| DESCRIPTION OF THE TASK |
Look below for the lines from the one with "Promo (271, 2154)" to the one with "Notre équipe (379, 40)", and copy exactly those lines, both ends included.

[Stored entries]
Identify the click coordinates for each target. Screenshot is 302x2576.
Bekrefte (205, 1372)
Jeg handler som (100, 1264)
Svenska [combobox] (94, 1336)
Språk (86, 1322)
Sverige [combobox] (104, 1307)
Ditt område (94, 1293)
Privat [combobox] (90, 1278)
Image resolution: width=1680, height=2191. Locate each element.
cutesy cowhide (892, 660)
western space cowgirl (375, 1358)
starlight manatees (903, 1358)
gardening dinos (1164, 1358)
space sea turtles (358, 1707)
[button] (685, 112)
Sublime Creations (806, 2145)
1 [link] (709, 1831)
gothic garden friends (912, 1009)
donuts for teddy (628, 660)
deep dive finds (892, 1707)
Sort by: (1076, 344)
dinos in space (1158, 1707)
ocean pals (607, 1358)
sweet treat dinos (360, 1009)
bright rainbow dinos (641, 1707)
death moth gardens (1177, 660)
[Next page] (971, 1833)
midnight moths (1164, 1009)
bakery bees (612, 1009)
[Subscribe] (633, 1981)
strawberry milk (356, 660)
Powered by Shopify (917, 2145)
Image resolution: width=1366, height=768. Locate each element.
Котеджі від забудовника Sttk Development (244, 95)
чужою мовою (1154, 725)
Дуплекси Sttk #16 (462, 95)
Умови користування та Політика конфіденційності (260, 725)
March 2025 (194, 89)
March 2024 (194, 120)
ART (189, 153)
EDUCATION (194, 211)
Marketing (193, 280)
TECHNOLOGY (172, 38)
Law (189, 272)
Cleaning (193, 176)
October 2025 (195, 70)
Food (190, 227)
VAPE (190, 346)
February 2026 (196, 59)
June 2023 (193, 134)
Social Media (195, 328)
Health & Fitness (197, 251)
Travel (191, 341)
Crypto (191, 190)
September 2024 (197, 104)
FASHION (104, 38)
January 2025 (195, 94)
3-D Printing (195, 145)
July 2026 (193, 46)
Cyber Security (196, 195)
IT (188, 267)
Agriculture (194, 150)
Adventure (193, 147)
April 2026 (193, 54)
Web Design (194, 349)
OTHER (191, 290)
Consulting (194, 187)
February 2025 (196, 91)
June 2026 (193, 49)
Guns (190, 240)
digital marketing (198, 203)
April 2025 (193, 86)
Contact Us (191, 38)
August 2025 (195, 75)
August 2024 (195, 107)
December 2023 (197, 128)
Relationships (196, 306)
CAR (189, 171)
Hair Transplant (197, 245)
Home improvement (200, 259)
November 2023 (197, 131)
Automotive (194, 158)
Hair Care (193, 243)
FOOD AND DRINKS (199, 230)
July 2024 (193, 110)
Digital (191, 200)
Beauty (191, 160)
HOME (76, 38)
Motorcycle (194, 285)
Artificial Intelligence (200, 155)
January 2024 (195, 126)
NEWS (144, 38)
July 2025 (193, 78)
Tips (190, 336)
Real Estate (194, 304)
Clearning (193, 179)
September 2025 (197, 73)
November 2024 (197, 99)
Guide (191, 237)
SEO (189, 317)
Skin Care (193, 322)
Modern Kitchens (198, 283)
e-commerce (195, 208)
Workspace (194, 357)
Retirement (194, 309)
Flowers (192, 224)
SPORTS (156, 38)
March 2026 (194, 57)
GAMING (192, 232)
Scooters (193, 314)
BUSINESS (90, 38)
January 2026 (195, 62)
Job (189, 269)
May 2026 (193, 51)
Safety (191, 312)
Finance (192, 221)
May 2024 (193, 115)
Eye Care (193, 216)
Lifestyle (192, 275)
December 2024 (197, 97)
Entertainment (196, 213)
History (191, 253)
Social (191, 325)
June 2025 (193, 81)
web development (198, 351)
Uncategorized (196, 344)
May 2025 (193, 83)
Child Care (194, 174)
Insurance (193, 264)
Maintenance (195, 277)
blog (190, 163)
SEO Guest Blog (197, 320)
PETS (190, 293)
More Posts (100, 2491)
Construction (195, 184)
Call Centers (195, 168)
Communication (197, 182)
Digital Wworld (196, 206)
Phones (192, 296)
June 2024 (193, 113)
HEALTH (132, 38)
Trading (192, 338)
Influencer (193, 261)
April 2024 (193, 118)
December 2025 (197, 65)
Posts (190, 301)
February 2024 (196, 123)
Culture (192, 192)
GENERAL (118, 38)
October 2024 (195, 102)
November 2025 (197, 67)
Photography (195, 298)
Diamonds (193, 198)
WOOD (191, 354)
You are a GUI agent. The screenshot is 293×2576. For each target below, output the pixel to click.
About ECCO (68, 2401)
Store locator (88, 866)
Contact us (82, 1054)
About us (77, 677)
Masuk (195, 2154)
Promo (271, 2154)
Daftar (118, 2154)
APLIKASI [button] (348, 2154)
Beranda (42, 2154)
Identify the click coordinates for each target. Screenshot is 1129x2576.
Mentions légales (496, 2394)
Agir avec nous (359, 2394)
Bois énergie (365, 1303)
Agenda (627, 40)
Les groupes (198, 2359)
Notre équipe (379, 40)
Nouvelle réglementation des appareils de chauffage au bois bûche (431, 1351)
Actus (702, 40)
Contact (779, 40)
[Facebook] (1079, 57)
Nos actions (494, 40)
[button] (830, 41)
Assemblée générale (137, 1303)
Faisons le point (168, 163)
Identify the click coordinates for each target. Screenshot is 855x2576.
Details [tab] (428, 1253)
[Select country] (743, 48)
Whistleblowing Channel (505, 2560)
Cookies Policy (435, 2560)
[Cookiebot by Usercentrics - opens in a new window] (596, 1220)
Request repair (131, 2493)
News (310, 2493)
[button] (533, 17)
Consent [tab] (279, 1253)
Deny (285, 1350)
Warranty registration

| SOLUTION TO THIS TASK |
Promo (271, 2154)
Daftar (118, 2154)
APLIKASI [button] (348, 2154)
Beranda (42, 2154)
Identify the click coordinates for each target. Screenshot is 1129x2576.
Mentions légales (496, 2394)
Agir avec nous (359, 2394)
Bois énergie (365, 1303)
Agenda (627, 40)
Les groupes (198, 2359)
Notre équipe (379, 40)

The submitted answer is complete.